**Stored items:**
______

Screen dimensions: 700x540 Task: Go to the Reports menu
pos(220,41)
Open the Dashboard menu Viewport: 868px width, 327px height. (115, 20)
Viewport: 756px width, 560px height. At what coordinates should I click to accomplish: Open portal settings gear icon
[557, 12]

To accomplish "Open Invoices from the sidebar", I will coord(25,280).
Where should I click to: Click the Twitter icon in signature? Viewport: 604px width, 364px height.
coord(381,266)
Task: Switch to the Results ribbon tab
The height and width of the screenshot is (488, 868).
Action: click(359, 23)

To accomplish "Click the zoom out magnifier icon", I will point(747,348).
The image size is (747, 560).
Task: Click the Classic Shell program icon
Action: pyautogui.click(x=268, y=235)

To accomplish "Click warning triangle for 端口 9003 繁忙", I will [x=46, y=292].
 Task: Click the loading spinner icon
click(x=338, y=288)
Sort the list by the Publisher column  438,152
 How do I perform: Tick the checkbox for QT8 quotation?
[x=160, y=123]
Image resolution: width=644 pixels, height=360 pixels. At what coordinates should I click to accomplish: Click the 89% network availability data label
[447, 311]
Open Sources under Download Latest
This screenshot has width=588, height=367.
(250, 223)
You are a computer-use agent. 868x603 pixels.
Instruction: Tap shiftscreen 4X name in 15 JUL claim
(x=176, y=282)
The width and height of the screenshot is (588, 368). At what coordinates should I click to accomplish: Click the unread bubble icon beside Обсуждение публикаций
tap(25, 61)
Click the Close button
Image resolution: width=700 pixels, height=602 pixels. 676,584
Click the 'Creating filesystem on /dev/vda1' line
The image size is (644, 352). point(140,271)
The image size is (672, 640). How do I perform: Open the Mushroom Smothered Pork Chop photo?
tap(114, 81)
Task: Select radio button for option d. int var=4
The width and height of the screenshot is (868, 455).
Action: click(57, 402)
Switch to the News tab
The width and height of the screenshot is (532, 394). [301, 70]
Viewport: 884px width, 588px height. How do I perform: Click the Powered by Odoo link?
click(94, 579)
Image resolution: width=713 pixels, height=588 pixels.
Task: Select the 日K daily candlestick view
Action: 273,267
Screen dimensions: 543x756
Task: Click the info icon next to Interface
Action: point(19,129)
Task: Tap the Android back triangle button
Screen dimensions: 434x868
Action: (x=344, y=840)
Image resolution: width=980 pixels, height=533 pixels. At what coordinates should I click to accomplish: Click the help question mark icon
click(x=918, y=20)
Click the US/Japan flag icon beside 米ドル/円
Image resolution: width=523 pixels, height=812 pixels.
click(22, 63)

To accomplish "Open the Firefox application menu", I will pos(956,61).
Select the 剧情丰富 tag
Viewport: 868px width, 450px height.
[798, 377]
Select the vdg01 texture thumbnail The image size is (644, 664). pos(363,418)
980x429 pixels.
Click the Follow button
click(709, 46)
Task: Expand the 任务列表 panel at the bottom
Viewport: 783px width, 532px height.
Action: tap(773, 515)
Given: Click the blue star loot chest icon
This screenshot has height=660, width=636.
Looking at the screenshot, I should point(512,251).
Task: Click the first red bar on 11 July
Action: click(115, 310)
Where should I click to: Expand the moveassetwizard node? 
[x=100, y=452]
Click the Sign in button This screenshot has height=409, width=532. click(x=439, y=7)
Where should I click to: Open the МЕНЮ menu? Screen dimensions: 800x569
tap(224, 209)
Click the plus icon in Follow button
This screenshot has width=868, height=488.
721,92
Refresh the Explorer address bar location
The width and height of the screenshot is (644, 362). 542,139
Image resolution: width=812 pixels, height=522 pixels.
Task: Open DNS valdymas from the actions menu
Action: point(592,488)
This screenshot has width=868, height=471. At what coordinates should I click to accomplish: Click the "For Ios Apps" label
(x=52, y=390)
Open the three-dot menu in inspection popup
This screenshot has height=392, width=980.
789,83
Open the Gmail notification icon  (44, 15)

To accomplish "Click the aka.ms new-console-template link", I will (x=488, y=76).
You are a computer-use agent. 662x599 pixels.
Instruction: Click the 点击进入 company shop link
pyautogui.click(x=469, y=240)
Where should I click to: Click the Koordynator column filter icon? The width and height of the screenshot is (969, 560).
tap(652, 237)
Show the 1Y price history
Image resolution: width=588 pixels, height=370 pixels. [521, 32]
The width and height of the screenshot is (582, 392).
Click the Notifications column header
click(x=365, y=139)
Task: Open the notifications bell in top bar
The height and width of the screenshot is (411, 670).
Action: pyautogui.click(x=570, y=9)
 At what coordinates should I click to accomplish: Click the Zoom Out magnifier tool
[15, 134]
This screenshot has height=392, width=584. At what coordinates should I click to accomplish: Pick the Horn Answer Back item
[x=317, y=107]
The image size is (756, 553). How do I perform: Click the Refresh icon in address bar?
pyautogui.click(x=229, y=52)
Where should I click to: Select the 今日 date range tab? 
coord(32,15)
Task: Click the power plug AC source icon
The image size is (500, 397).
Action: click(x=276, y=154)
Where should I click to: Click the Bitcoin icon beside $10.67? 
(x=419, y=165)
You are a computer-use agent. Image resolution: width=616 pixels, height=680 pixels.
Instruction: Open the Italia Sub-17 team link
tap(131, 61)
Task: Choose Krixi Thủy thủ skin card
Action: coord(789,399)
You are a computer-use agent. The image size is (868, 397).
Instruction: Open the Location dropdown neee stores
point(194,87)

______

**What to work on:** Wherever a line in the entries above holds "computer", copy that line.

**Final answer:**
You are a computer-use agent. 868x603 pixels.
You are a computer-use agent. 662x599 pixels.
You are a computer-use agent. Image resolution: width=616 pixels, height=680 pixels.
You are a computer-use agent. The image size is (868, 397).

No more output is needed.